In 1998, The M Street Journal reported that Form 314 transfer applications had been filed from Radio Iowa Broadcasting, Inc. to Cumulus Licensing Corp. for several Minnesota stations, including KDHL and KQCL in Faribault. A 2000 M Street Journal item later referred to KDHL and KQCL as stations Cumulus had previously bought from Jim Ingstad.

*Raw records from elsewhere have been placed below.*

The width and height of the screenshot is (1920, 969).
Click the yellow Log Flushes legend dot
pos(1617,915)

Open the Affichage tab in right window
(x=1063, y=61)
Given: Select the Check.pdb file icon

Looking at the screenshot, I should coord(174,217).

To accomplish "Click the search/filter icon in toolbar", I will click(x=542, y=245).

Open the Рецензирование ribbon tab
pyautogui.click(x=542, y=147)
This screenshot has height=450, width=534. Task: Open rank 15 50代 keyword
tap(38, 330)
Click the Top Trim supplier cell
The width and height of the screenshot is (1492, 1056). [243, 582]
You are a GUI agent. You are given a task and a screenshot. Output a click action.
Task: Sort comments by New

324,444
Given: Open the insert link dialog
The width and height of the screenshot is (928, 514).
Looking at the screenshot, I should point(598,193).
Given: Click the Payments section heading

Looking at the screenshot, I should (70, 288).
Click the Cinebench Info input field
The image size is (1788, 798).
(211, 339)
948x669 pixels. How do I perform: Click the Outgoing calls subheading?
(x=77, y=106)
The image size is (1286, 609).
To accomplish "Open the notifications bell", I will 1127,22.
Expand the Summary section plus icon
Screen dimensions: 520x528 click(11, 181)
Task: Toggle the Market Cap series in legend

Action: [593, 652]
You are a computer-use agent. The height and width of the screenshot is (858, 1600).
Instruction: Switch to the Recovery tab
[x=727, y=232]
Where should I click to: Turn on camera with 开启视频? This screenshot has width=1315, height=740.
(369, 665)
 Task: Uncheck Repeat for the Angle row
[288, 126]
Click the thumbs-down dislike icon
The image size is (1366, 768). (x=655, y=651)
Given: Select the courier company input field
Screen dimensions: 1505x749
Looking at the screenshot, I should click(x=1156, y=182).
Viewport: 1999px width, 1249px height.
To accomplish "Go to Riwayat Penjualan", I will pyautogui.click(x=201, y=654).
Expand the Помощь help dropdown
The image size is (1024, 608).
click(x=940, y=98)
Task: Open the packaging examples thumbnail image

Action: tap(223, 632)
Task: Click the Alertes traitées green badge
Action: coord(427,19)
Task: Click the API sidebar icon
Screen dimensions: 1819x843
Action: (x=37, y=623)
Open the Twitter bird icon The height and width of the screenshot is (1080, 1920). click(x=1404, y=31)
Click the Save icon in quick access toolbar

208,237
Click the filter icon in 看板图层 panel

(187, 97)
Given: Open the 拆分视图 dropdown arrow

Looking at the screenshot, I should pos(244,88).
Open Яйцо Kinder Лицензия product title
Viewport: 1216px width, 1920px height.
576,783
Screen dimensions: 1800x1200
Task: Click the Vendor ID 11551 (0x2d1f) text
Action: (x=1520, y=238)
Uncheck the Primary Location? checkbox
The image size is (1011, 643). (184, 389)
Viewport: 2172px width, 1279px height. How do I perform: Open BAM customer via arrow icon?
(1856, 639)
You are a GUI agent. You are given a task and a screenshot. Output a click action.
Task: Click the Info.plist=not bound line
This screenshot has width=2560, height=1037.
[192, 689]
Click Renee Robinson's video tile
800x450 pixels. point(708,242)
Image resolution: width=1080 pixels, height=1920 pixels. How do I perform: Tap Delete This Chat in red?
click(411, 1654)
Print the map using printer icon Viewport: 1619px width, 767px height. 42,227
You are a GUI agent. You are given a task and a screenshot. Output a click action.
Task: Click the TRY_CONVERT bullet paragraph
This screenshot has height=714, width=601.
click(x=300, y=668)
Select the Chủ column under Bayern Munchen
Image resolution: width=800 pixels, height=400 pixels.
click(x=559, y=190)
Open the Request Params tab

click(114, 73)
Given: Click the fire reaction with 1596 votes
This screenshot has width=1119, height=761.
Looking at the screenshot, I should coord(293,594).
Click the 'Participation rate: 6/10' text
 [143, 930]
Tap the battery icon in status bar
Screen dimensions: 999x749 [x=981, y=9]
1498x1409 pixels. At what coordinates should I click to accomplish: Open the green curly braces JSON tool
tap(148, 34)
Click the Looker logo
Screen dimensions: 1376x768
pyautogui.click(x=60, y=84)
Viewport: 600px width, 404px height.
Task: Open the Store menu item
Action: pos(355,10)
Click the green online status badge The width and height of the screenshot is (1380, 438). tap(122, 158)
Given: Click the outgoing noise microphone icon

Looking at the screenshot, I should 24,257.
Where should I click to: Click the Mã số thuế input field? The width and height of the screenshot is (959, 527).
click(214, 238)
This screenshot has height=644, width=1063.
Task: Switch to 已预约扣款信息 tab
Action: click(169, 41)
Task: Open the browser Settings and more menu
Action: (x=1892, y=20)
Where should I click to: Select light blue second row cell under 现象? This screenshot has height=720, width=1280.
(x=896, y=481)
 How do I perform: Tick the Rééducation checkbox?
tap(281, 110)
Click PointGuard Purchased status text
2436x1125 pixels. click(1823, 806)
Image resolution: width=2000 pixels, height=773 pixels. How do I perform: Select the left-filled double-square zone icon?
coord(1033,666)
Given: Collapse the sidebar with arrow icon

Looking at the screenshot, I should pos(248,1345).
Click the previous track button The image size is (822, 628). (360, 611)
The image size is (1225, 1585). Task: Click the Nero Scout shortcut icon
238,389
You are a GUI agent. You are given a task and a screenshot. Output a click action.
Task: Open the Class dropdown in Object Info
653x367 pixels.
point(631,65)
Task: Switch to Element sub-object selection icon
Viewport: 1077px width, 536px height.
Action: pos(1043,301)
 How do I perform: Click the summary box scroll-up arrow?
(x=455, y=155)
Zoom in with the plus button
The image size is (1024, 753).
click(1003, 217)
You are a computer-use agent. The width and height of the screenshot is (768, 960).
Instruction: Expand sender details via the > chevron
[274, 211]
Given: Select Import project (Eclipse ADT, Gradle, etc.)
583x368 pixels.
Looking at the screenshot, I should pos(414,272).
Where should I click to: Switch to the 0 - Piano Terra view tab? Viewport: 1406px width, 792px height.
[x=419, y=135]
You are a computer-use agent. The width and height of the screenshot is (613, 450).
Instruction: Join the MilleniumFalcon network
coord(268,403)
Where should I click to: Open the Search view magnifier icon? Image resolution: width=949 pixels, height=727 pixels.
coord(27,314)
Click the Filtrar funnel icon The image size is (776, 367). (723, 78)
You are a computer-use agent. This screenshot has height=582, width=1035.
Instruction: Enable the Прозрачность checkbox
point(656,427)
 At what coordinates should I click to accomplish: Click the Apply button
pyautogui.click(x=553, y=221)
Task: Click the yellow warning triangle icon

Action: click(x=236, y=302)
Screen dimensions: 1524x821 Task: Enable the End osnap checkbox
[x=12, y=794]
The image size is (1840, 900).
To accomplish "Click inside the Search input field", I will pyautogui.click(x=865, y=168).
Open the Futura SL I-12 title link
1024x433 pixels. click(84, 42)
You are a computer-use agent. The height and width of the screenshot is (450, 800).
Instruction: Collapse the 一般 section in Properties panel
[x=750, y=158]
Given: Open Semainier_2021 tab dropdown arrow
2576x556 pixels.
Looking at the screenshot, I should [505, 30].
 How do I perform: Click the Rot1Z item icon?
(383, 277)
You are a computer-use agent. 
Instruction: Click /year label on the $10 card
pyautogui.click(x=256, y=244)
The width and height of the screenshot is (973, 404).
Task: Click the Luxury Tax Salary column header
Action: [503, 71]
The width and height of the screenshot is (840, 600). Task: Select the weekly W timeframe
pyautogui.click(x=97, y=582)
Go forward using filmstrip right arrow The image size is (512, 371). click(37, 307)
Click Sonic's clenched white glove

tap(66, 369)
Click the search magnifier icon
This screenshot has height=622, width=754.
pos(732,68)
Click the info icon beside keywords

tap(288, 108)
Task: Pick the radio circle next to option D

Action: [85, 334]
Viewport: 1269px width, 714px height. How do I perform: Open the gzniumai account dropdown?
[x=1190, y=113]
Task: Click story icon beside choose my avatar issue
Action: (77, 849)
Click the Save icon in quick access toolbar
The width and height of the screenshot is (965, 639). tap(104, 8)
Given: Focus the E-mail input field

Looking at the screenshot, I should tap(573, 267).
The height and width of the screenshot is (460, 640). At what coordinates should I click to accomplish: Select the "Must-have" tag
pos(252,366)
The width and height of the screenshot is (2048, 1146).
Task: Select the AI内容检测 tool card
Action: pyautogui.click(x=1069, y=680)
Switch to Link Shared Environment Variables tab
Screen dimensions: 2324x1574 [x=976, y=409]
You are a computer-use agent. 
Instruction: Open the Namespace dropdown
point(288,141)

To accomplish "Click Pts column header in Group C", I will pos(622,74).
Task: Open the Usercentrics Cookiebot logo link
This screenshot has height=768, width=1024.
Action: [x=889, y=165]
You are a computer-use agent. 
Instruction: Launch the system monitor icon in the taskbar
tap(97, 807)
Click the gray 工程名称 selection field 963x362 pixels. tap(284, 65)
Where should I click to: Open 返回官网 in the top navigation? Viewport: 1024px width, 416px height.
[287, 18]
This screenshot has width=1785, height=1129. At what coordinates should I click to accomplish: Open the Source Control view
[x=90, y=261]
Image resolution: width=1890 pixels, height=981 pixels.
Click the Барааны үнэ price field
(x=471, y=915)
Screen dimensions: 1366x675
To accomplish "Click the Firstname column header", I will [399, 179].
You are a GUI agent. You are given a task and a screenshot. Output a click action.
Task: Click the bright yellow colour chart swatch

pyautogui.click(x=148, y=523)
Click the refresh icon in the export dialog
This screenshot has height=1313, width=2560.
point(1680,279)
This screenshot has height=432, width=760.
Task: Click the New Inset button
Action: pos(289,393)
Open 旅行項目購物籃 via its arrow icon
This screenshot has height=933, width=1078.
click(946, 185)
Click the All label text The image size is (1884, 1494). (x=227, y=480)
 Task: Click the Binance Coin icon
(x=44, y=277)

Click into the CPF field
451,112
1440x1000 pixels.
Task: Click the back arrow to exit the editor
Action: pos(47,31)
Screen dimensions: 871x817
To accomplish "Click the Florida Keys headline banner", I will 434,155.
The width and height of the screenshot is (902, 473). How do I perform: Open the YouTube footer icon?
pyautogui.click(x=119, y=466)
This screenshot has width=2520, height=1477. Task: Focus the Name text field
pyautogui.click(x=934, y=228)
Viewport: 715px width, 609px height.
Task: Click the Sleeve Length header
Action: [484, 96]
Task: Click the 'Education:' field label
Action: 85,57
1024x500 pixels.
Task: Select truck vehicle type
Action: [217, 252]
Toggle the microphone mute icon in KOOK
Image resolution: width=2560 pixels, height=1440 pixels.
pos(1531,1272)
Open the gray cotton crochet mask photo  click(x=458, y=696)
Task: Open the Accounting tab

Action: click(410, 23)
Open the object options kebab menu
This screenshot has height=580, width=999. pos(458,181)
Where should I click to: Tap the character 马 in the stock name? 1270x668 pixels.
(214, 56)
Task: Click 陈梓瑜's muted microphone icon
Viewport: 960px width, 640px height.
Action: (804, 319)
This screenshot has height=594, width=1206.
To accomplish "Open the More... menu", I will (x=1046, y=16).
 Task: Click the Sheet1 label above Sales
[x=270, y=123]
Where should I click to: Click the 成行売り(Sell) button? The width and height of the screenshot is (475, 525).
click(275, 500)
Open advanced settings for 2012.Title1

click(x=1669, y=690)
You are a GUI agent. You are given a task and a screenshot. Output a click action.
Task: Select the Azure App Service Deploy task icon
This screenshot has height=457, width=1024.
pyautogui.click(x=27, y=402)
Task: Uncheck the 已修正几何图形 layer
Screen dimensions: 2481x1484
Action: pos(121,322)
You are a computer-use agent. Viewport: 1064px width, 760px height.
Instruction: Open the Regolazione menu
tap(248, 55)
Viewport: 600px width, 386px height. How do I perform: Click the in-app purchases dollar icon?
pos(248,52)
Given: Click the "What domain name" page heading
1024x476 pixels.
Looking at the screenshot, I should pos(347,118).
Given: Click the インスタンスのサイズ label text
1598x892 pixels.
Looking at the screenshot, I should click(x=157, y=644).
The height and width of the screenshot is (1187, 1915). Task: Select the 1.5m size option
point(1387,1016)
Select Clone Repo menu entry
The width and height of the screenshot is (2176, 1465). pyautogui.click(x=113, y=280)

KQCL remained part of the Cumulus group into the early 2010s. In 2011, the FCC's order approving the Cumulus-Citadel transfer of control listed KQCL(FM), Faribault, Minnesota, Facility ID 54628, among the affected Cumulus stations. In August 2013, Townsquare Media announced a multi-market transaction with Cumulus Media and Peak II Holding LLC; the company said it would acquire 53 Cumulus stations in 12 markets, including the Faribault-Owatonna market. Northpine reported that the Faribault-Owatonna stations going to Townsquare included KDHL, KRFO, KQCL, and KRFO-FM. Jones Day, which represented Cumulus, described the transaction as a $238 million sale of 53 radio stations in 12 small and mid-sized markets to Townsquare Media, plus a station swap involving Fresno, California.

In 2021, KQCL upgraded from 3 kW to 6 kW. Northpine reported that Townsquare Media's KQCL/95.9 in Faribault and Lakes Broadcasting's WLKX/95.9 in Forest Lake had received construction permits to upgrade from 3 kW to 6 kW, the maximum for their Class A licenses, and later reported that both upgrades had been completed. FCCInfo lists KQCL as a licensed Class A facility on 95.9 MHz with 6 kW ERP, 100 meters HAAT, and Facility ID 54628.

KQCL continues to operate as "Power 96" with a classic rock format. The station's official website identifies Power 96 as a Townsquare Media station playing classic rock for Faribault-Owatonna, Minnesota, and the Owatonna Area Chamber of Commerce lists Power96 KQCL among Townsquare's local radio brands with a classic rock format.